Neo-classical imperialism promotes the juridical sovereignty of nation states to escape responsibility for the power it exercises over their political economies, and it cloaks its moves in the secrecy of decision-making within opaque, unaccountable multilateral organizations. Lastly, it promotes the myth that the world is no longer governed by the political power of imperial states but by technologically driven, modernizing forces of globalized production."
It was this understanding that informed Gowan’s celebrated 1999 book, The Global Gamble: Washington’s Faustian Bid for World Dominance. In it, he traced the way the foundation of US imperial power, far from being weakened by the collapse of Bretton Woods in 1971, strategically shifted from political and military dominance to the financial penetration abroad of what he called the ’Dollar-Wall Street Regime’. This did not mean that military power was now unimportant.
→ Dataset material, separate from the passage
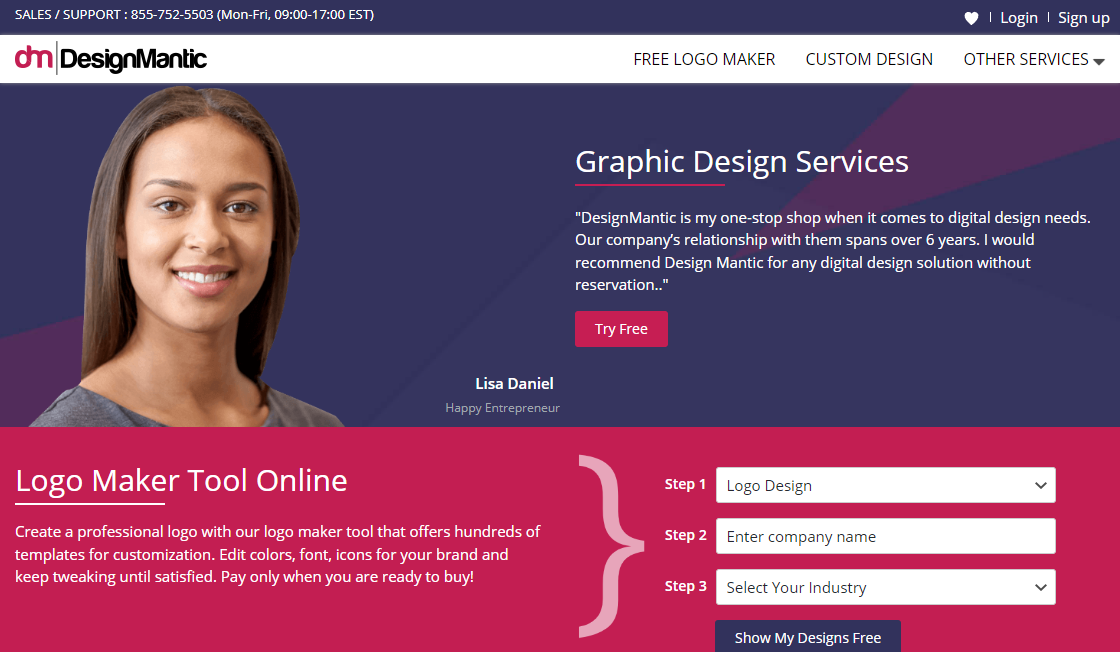
Task: Click the heart favorites icon
Action: [x=971, y=17]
On the contrary, as Gowan meticulously demonstrated in his particularly brilliant and timely essay in the 2000 Socialist Register, ’The Real Meaning of the War over Kosovo’, the war on Yugoslavia in 1999 was really all about the US demonstrating to the states of the EU that NATO, under US leadership, would remain the effective policeman of Europe in the post-Communist era.
Throughout the last decade, Gowan continued to produce a series of articles, reviews and papers that made him one of the most respected critical political economists in the world. He was much sought after for conference appearances wherever the Left gathered to take intellectual stock, and he became a mainstay at the annual Left Forums in New York each spring and at the Historical Materialism conferences in London each autumn. His analysis of the current economic crisis published in New Left Review in January of this year is a must-read, not least for those with illusions that the way forward for the Left lies in a more regulated European capitalism: ’This is not realistic. Much of the European financial system is itself in a mess, having followed the Wall Street lead towards the cliff of insolvency. The Eurozone government bond markets remain fragmented and there is no cohesive financial or political direction for the Eurozone, leave alone a consensus for rebuilding the Eurozone as a challenger to the dollar through a political confrontation with the United States.’
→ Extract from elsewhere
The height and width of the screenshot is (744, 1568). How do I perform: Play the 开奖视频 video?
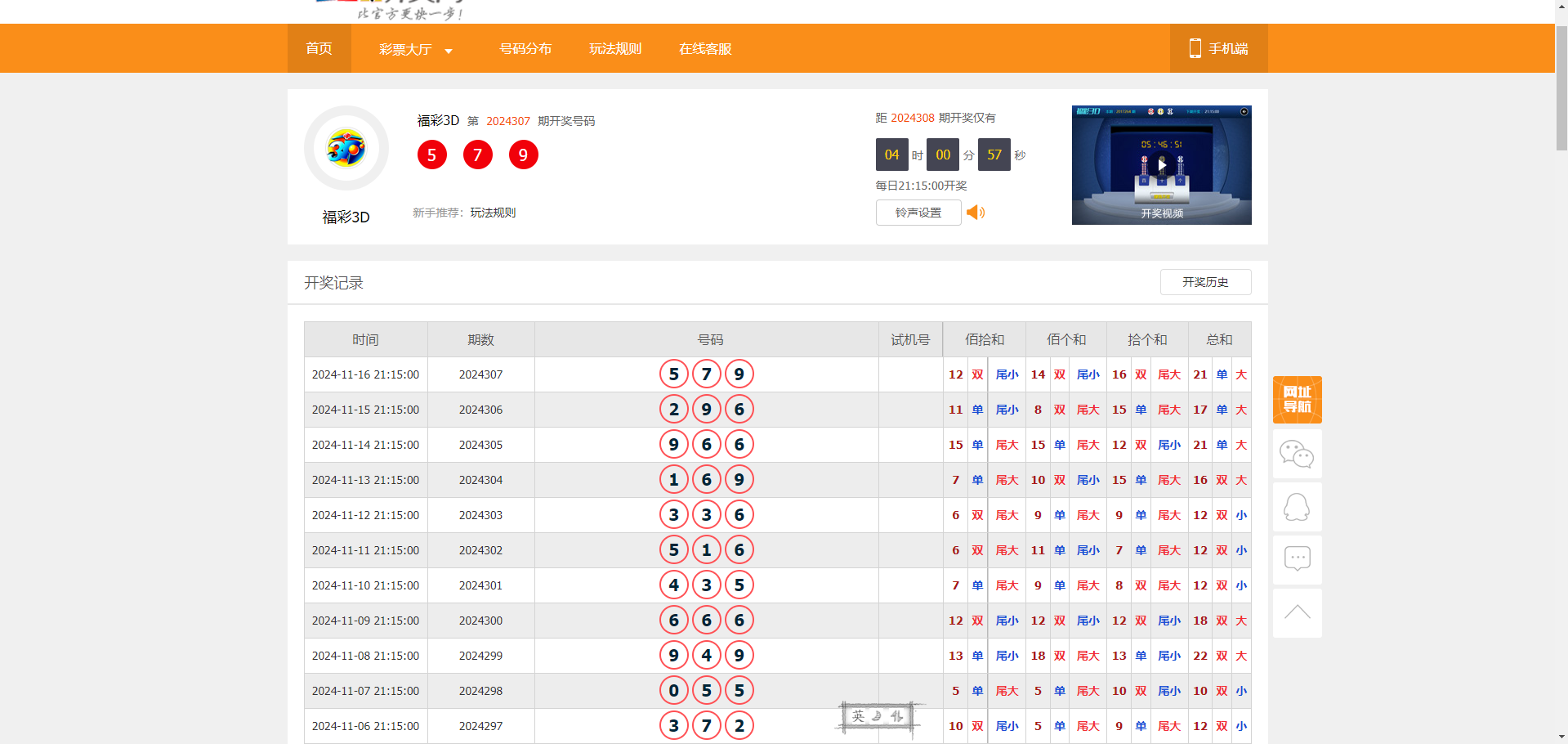pos(1161,164)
On March 4th this year, Colin Leys, my co-editor of the Socialist Register, sent me his notes from a seminar Gowan gave at SOAS that evening, and added: ’Of course I haven’t caught his engagingly provocative style, or the sense he conveys of being really on top of it all, having read all the books and especially histories and biographies, and synthesizing so much all the time. I found it totally absorbing, as usual.’ What Colin then went on to write really captures what a truly remarkable person Peter Gowan was:
“I was there early and so was he so we could chat. He immediately said he had come straight from spending half the day getting his fifth and penultimate dose of chemo. Amazing. He said he was doing well. If the cancer doesn’t come back in the six months after his final dose or ’cycle’ in April, he said, he would be laughing. If it does, it was ’turn left for the hospice’. I am amazed not just at his openness, and his carrying on with work like that, but at the way he positively insists on putting his illness on the table. He said there is a generational difference: young people think of cancer as something curable, whereas ours grew up thinking of it as a death sentence, and so taboo. But his attitude seems an extreme response - incredibly brave, and healthy.”